E tu, pecador que vagueias
que fazes ao teu criador?
Não achas momento em que cantes
um hino de glória ao Senhor

E o estribilho é uma joia de sensibilidade, verdade e beleza:

Nos céus e no mar e na terra
nos bosques, nos prados em flor
no fragoso alcantil
na amplitude celeste
um hino ressoa ao Senhor
.

Quando a gente começa a pensar no que a ganância do homem tem feito ao meio ambiente, estragando este belo mundo criado por Deus e dado pelo próprio Deus aos homens - o salmista diz: "Os céus são os céus do Senhor, mas a terra deu-a Ele aos filhos dos homens", Salmo 115:16 - a gente começa a ter dó dos netos e bisnetos que terão que consertar o mundo se quiserem sobreviver.
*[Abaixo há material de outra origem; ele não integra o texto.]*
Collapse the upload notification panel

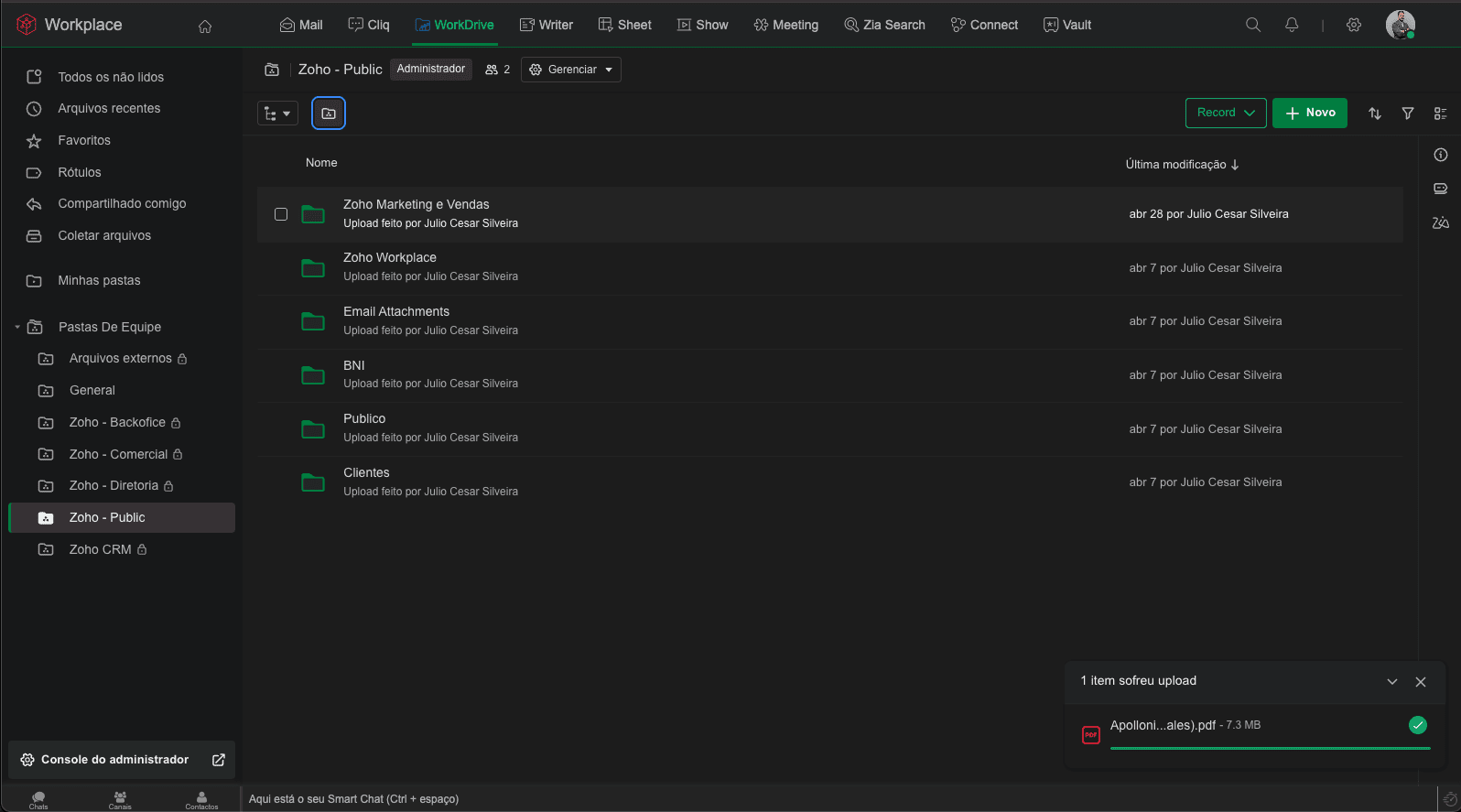pos(1391,682)
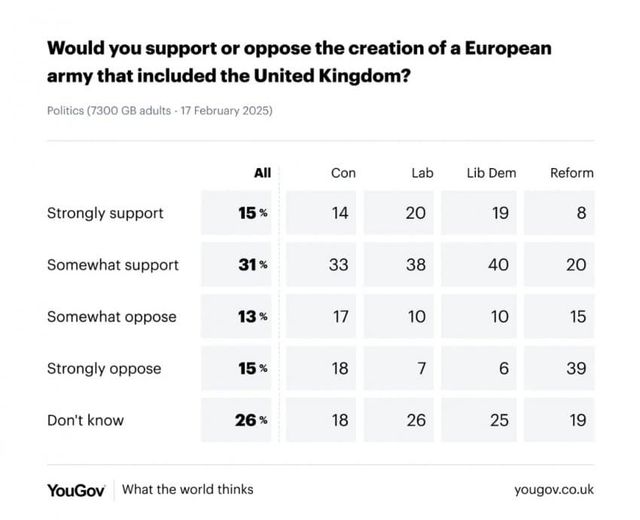The height and width of the screenshot is (520, 640).
Task: Click the "Don't know" row label
Action: click(86, 421)
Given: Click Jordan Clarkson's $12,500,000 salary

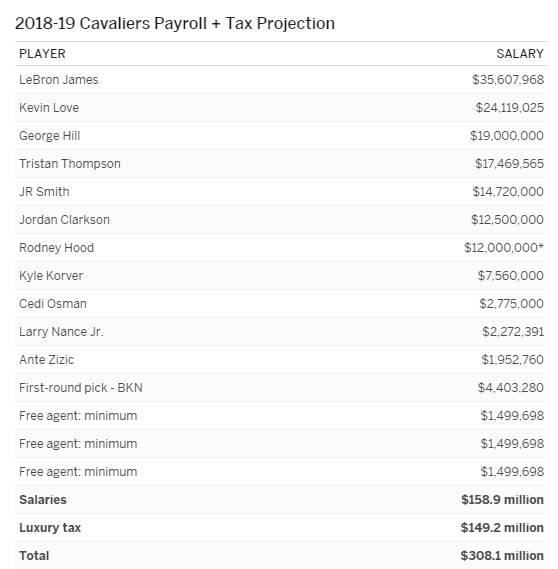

Por que então o homem não decide entrar no coral da natureza, e fazer de sua vida, de sua participação neste mundo também um hino de glória ao Senhor? Nossos descendentes agradecerão por terem um mundo melhor do que este em que estamos vivendo!

Nada está totalmente perdido. E só o homem parar para pensar e tomar uma outra direção na vida. Já diziam os antigos latinos: "haud errat tota qui redit media via". (Não se perde completamente quem volta do meio do caminho).

Caro leitor, se você parar no meio do caminho e voltar atrás, não importa que tenha errado até agora, você não estará errando totalmente.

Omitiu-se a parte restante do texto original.